**Reading text:**
=======

Victimisation and challenges to integration: Transitional justice response to children born of war in northern Uganda

Author: B Nanyunja

ISSN: 1996-2118
Affiliations: LLB (MUK), Dip. LP (LDC), LLM (UWC and Humboldt Universität zu Berlin); Legal Researcher, Uganda Legal Information Institute, Uganda.
Source: South African Journal of Criminal Justice, Volume 33 Issue 3, p. 580 – 597
https://doi.org/10.47348/SACJ/v33/i3a4

Abstract

Uganda witnessed one of its worst conflicts between 1986 and 2007. The conflict in northern Uganda was between the government troops and the Lord’s Resistance Army (LRA). Serious crimes were committed against the civilian population. Women and girls were abducted by the rebels to serve as sex slaves and children were born as a result. After the conflict, these children’s integration has not been well received by their communities. It has not been properly addressed by the state operatives either. The children are dismissed as perpetrators of the conflict. Their return has been marred with stigmatisation and ostracism, forcing them to live on the margins of society. After the conflict, a National Transitional Justice Policy was passed. The overarching framework aims at addressing justice and reconciliation through inter alia social reintegration. However, it leaves an accountability gap. The framework largely departs from the needs of this particular community: acknowledging their existence and integration. The purpose of this article is to identify transitional justice opportunities and how these accommodate and advance accountability, integration and reconciliation in addressing victimisation concerns of the war children. Ultimately, it argues that addressing the abuses of the affected communities will ease social [re]integration.

=======

**Excerpted data:**
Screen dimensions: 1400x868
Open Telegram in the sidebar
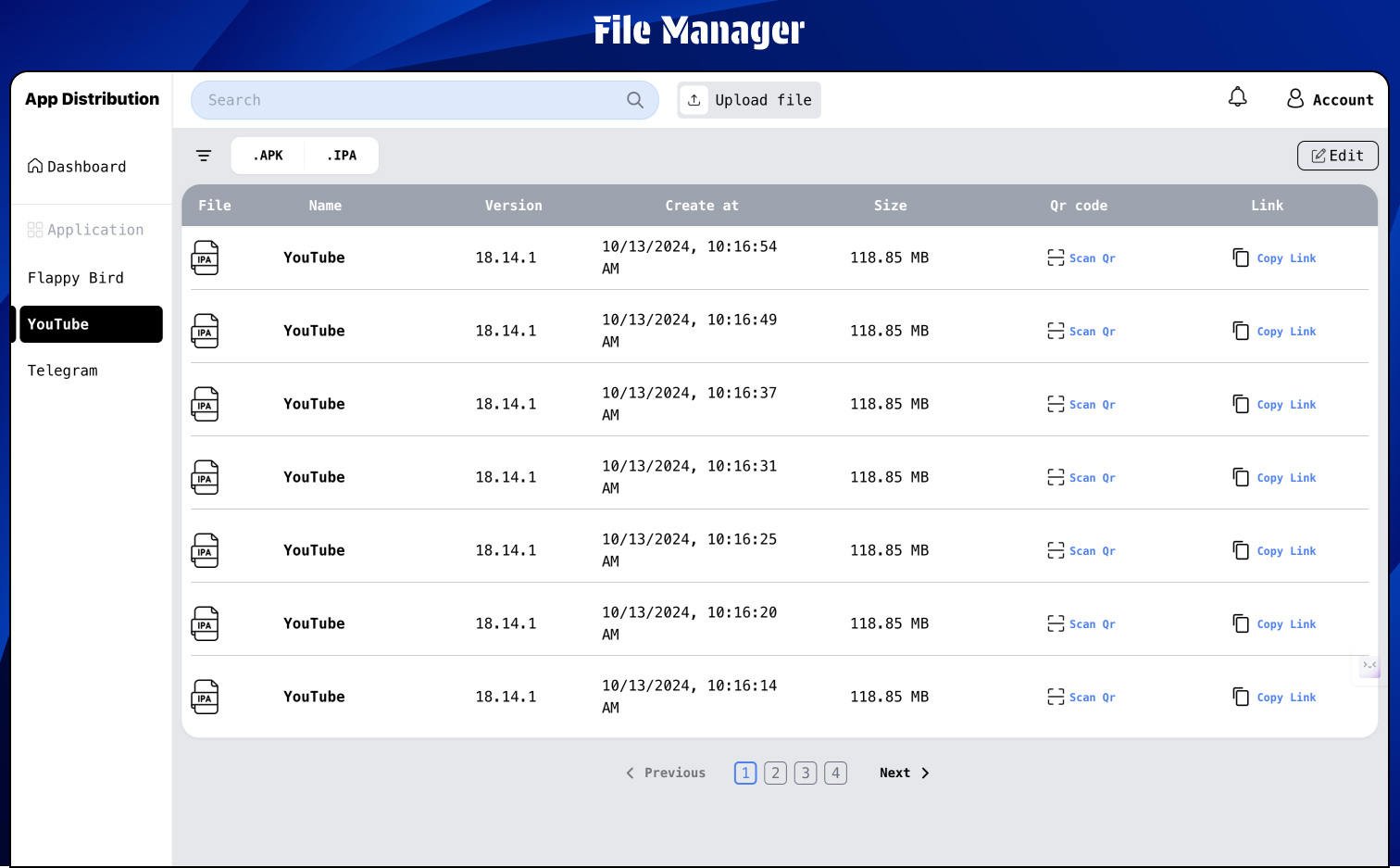pyautogui.click(x=63, y=371)
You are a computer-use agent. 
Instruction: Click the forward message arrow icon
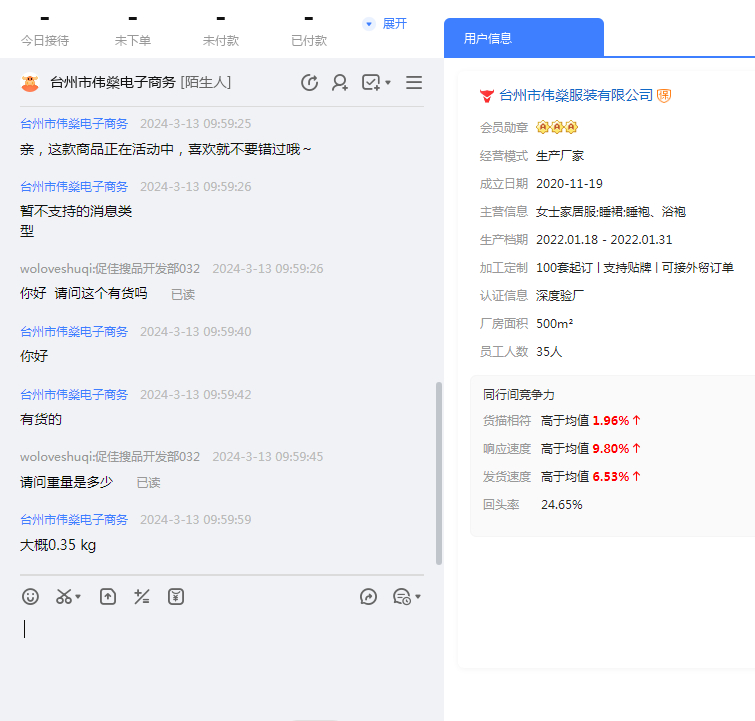tap(368, 597)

=======

Copy out the entire text on children born of war in northern Uganda word for word, from its title line to the final sentence of the abstract.

Victimisation and challenges to integration: Transitional justice response to children born of war in northern Uganda

Author: B Nanyunja

ISSN: 1996-2118
Affiliations: LLB (MUK), Dip. LP (LDC), LLM (UWC and Humboldt Universität zu Berlin); Legal Researcher, Uganda Legal Information Institute, Uganda.
Source: South African Journal of Criminal Justice, Volume 33 Issue 3, p. 580 – 597
https://doi.org/10.47348/SACJ/v33/i3a4

Abstract

Uganda witnessed one of its worst conflicts between 1986 and 2007. The conflict in northern Uganda was between the government troops and the Lord’s Resistance Army (LRA). Serious crimes were committed against the civilian population. Women and girls were abducted by the rebels to serve as sex slaves and children were born as a result. After the conflict, these children’s integration has not been well received by their communities. It has not been properly addressed by the state operatives either. The children are dismissed as perpetrators of the conflict. Their return has been marred with stigmatisation and ostracism, forcing them to live on the margins of society. After the conflict, a National Transitional Justice Policy was passed. The overarching framework aims at addressing justice and reconciliation through inter alia social reintegration. However, it leaves an accountability gap. The framework largely departs from the needs of this particular community: acknowledging their existence and integration. The purpose of this article is to identify transitional justice opportunities and how these accommodate and advance accountability, integration and reconciliation in addressing victimisation concerns of the war children. Ultimately, it argues that addressing the abuses of the affected communities will ease social [re]integration.